Monica regarda d’un air égaré, d’abord l’amiral, puis son mari ; puis, baissant la tête, elle fit avec dévotion le signe de la croix. Enfin, levant une seconde fois les yeux sur Colomb, elle demanda :

— Et vous, Señor, partez-vous avec le désir et l’espoir de servir Dieu ?

— C’est mon premier but, bonne femme, et je prends le ciel à témoin de la vérité de ce que je te dis. Puisse mon voyage n’être heureux qu’autant que ce que je te dis est vrai !
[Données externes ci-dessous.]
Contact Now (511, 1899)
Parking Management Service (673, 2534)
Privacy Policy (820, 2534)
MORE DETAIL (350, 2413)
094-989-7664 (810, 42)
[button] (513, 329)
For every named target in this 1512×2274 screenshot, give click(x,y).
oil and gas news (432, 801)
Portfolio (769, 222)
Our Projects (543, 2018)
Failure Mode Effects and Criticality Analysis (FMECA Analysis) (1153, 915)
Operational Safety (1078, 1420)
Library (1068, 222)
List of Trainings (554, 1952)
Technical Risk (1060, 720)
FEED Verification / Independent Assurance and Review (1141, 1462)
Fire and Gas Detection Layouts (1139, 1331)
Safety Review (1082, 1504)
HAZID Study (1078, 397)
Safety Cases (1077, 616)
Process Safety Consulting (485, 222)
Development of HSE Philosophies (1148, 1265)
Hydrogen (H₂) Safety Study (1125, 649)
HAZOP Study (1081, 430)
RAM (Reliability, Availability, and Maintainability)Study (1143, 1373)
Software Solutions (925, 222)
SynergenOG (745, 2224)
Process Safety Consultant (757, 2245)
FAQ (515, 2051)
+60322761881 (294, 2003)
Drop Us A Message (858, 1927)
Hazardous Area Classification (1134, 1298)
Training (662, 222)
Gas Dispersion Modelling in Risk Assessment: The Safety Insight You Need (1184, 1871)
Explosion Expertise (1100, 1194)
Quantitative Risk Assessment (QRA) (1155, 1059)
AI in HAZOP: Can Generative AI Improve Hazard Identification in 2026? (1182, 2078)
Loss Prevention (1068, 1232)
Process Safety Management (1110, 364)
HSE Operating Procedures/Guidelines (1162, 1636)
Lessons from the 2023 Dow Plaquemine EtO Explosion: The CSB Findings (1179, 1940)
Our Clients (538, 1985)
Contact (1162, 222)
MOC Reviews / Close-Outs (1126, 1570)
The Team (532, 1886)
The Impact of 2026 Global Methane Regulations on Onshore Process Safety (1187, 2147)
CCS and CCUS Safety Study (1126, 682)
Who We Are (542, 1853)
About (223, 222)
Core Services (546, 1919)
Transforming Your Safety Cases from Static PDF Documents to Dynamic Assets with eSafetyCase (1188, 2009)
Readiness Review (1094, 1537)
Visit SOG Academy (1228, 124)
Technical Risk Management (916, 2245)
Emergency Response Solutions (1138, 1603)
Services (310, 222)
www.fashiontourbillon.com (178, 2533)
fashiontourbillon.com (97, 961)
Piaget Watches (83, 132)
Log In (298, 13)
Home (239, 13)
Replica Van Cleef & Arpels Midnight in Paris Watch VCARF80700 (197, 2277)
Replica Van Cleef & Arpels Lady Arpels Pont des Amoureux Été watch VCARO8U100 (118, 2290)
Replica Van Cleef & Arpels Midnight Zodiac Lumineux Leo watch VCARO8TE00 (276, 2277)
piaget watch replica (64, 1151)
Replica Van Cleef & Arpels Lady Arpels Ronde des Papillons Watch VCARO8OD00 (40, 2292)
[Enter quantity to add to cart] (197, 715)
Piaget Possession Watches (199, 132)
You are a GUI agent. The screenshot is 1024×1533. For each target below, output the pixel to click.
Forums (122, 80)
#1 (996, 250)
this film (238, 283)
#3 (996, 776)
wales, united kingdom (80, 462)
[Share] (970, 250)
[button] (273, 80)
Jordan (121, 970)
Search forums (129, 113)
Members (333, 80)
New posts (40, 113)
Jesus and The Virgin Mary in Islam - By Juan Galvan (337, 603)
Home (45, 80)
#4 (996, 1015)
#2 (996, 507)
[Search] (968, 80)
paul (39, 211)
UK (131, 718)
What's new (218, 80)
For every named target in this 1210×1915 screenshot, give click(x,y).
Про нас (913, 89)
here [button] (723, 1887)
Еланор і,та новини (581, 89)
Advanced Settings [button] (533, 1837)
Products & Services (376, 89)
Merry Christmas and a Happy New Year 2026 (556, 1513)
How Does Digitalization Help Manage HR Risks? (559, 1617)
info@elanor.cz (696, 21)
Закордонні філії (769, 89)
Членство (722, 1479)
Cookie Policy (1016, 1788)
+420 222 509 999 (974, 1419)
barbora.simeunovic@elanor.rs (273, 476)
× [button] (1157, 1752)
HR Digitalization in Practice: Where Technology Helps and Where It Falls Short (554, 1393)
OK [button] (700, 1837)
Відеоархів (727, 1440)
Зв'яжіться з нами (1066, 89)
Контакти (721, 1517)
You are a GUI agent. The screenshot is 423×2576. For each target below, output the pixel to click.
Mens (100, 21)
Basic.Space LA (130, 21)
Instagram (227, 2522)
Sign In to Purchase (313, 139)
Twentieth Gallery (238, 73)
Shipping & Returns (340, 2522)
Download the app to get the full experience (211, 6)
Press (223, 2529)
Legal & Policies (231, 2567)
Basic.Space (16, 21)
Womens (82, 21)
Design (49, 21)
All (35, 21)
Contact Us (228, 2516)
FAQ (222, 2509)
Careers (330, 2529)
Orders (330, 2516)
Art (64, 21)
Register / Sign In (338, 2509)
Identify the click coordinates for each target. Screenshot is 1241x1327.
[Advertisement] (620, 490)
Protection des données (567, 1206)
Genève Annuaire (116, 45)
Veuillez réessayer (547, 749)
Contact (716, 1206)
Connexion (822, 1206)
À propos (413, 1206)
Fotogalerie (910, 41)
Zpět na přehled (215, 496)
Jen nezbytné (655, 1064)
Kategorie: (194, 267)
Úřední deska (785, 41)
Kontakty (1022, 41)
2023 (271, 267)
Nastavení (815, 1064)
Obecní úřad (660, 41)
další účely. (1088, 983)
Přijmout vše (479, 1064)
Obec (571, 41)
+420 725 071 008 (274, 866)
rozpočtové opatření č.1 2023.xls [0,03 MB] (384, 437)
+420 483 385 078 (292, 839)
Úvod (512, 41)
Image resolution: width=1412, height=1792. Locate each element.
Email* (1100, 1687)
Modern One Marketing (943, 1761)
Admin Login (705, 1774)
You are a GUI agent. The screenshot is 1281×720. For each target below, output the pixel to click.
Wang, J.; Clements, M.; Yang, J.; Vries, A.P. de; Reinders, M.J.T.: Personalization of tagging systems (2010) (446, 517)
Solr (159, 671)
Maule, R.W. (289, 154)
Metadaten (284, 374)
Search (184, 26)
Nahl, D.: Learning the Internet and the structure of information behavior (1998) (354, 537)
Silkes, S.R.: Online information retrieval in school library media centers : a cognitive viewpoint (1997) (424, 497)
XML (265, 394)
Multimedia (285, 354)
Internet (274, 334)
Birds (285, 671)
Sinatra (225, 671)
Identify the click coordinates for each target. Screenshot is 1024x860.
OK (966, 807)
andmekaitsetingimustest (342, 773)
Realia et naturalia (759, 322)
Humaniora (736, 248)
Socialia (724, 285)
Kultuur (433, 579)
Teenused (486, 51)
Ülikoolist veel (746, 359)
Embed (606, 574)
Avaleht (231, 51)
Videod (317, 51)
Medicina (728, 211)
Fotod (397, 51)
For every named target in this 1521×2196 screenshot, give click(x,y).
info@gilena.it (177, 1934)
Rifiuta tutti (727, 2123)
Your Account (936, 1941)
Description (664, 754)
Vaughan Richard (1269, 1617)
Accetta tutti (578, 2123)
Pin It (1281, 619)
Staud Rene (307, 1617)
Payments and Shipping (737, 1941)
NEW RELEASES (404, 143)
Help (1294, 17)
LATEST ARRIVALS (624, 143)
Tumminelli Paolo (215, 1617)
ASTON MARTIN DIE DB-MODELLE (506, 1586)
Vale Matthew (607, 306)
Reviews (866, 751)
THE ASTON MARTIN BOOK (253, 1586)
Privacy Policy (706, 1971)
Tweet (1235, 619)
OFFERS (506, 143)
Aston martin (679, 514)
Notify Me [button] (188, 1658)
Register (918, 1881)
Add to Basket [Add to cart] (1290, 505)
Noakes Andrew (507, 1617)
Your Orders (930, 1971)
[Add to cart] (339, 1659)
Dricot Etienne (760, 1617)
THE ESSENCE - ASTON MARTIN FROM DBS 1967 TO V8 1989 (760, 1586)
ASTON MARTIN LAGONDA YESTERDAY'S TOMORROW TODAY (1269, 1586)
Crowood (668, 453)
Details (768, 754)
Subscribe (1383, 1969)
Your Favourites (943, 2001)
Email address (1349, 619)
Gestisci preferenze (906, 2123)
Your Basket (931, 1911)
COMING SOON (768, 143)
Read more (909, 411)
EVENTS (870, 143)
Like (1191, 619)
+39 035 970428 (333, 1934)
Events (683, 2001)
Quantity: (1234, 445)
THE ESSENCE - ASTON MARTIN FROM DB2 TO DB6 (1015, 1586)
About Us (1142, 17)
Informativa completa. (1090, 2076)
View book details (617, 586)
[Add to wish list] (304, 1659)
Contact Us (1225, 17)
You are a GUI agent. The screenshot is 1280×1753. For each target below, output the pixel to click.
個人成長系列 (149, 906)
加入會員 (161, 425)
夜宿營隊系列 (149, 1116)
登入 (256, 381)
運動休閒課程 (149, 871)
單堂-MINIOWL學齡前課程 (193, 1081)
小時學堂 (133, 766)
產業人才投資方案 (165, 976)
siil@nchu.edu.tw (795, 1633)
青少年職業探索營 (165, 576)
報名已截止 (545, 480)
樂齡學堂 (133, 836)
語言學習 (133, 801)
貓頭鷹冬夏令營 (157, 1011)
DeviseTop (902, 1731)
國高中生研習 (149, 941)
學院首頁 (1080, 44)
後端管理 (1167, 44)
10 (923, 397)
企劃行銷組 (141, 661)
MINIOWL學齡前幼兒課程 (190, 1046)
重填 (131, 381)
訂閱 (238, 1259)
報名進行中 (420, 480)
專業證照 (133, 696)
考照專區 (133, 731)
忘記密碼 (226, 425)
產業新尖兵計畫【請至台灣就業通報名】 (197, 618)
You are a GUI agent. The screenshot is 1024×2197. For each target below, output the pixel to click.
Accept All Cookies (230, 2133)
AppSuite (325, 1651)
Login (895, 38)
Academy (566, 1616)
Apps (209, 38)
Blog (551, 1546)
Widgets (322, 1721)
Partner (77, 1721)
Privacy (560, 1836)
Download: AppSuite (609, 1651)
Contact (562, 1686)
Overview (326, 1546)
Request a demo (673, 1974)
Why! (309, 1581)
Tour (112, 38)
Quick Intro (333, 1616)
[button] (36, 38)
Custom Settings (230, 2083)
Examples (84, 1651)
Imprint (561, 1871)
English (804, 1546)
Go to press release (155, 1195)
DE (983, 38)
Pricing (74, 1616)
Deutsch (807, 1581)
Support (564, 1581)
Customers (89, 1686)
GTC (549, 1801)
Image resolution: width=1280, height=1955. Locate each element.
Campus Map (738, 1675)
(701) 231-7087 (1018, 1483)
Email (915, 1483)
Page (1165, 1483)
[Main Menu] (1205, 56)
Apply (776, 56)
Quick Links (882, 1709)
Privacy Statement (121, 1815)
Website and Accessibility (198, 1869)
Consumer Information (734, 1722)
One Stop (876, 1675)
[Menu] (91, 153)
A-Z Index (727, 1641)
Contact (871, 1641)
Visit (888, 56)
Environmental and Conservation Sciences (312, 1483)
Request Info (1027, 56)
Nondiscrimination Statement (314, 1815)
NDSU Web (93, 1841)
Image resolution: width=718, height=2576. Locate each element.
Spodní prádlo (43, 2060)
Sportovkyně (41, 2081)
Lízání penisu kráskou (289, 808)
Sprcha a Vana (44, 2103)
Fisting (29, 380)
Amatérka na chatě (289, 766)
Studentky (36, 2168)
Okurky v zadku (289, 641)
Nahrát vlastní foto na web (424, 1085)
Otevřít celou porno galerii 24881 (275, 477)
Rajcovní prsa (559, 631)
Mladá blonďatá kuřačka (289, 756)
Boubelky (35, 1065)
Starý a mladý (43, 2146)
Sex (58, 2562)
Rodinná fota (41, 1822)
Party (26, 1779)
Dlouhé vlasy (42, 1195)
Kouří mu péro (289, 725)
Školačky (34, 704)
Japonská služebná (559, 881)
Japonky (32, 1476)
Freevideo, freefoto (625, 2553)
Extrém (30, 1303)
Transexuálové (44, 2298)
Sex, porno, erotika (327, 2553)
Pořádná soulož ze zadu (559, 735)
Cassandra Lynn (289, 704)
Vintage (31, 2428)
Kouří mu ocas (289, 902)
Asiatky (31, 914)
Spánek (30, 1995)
— Et vous aussi, Señor, ajouta Monica, se tournant rapidement vers Luis ; c’est pour servir Dieu que vous faites ce voyage extraordinaire ?

— Si ce n’est par son ordre direct, bonne femme, c’est du moins par celui d’un ange.

— Crois-tu tout cela, Pépé ? avons-nous été trompés ? N’a-t-on dit tant de choses contre l’amiral que parce que ses motifs étaient mal interprétés ?

— Qu’a-t-on dit de moi ? demanda Colomb avec calme ; parle librement, ne crains pas mon déplaisir.

— Vous avez des ennemis tout comme un autre, Señor ; les mères, les femmes et les jeunes filles de Palos ne se sont pas gênées pour dire ce qu’elles pensaient. En premier lieu elles disent que vous êtes pauvre.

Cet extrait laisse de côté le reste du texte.